一方、自己報告式質問票では、AIに対する意見や、経済、社会、生活の質に対するAIの影響についての認識を、5段階のリッカート尺度で回答してもらいました。

主な発見

1. 明示的態度と潜在的態度の乖離

研究の最も重要な発見は、AIに対する明示的態度と潜在的態度の間に大きな乖離があることです。参加者の70.45%が質問票でAIに対して肯定的な態度を示したのに対し、IATでは77.10%が潜在的にネガティブな態度を示しました。つまり、多くの人々が意識的にはAIに対して好意的であると答えながら、無意識のレベルではAIに対してネガティブな態度を持っているのです。

2. 人口統計学的要因の影響

研究チームは、年齢、性別、教育レベル、AI分野での就業経験などの要因が、AIに対する態度にどのように影響するかも分析しました。その結果:

– 女性は男性よりもAIに対してネガティブな態度を示す傾向がある
– 年齢が高いほど、AIに対してネガティブな態度を示す傾向がある
– AI分野で働いている人は、そうでない人よりもAIに対して肯定的な態度を示す

3. 態度の乖離の大きさ

研究チームは、明示的態度と潜在的態度の乖離の大きさ(IED: Implicit-Explicit Discrepancy)も分析しました。その結果:

– 男性は女性よりも大きなIEDを示す傾向がある
– 年齢が高いほど、IEDが大きくなる傾向がある
– 教育レベルが低いほど、IEDが大きくなる傾向がある
– AI分野で働いている人は、そうでない人よりも大きなIEDを示す

考察

著者らは、AIに対する態度の乖離について、いくつかの可能性を指摘しています:

1. 人間の脳は「異質なもの」に対して自動的に警戒心を抱く傾向がある。AIは人間とは異なる存在であるため、無意識のレベルでネガティブな反応が生じやすい。

2. 社会的望ましさバイアスにより、人々は意識的にはAIに対して肯定的な態度を表明しようとする。しかし、IATのような潜在的測定では、そうしたバイアスの影響を受けにくい。

3. AIに関する肯定的な情報と否定的な情報の両方に触れることで、人々の中に矛盾した態度が形成されている可能性がある。

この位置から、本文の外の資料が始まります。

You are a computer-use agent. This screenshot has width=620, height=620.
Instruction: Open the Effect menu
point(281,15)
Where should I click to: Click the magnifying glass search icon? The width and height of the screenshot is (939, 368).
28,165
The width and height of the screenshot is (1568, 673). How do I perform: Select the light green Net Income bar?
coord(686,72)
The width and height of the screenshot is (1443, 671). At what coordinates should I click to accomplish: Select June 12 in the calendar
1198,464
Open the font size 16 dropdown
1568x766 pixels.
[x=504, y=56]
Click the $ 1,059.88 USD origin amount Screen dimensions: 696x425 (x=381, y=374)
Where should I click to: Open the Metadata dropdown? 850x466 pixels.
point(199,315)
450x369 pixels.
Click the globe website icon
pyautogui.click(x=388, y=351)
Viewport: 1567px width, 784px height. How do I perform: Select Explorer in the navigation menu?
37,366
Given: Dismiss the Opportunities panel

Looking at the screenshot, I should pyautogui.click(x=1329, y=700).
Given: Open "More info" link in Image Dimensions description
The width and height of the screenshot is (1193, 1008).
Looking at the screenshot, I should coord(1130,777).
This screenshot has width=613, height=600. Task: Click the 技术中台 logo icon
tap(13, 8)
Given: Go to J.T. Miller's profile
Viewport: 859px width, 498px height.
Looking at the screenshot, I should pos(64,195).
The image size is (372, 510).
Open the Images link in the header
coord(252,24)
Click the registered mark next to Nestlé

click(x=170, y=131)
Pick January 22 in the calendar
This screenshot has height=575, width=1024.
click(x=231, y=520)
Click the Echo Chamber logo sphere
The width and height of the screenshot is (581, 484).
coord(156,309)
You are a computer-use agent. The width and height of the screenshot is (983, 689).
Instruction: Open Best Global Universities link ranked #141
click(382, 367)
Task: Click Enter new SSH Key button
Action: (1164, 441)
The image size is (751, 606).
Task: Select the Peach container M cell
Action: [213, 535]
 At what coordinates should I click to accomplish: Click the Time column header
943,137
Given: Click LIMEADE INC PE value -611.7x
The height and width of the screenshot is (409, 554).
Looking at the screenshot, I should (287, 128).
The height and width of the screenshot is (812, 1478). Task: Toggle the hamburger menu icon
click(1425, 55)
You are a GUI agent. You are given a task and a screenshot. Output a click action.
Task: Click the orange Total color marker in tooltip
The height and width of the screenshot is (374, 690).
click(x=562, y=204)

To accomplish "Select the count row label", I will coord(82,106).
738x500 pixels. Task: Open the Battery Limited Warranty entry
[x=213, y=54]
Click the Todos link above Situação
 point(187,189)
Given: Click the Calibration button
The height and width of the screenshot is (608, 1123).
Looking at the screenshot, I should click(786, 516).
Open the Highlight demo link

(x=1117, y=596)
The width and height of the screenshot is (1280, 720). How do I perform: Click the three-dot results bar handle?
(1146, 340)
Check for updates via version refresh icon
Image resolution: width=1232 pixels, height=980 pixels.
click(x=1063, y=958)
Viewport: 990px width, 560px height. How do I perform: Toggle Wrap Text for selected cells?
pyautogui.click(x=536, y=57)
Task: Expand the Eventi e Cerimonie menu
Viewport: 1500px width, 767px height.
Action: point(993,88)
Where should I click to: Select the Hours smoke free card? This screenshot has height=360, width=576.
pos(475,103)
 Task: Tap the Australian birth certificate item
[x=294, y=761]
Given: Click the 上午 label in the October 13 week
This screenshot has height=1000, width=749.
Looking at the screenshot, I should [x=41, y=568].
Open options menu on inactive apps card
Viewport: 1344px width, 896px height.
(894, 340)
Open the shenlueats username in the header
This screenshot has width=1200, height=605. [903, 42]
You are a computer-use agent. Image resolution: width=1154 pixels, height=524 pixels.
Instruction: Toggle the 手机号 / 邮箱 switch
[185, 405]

このような態度の乖離は、AIの社会実装に際して重要な意味を持ちます。例えば、自動運転車の導入に対して、人々は表面的には肯定的な態度を示すかもしれませんが、潜在的なレベルでの抵抗感が、実際の受容や利用を妨げる可能性があります。

研究の意義と今後の展望

この研究は、AIに対する人々の態度をより包括的に理解する上で重要な貢献をしています。明示的態度と潜在的態度の両方を考慮することで、AIの社会実装に伴う課題をより正確に予測し、対策を立てることができるでしょう。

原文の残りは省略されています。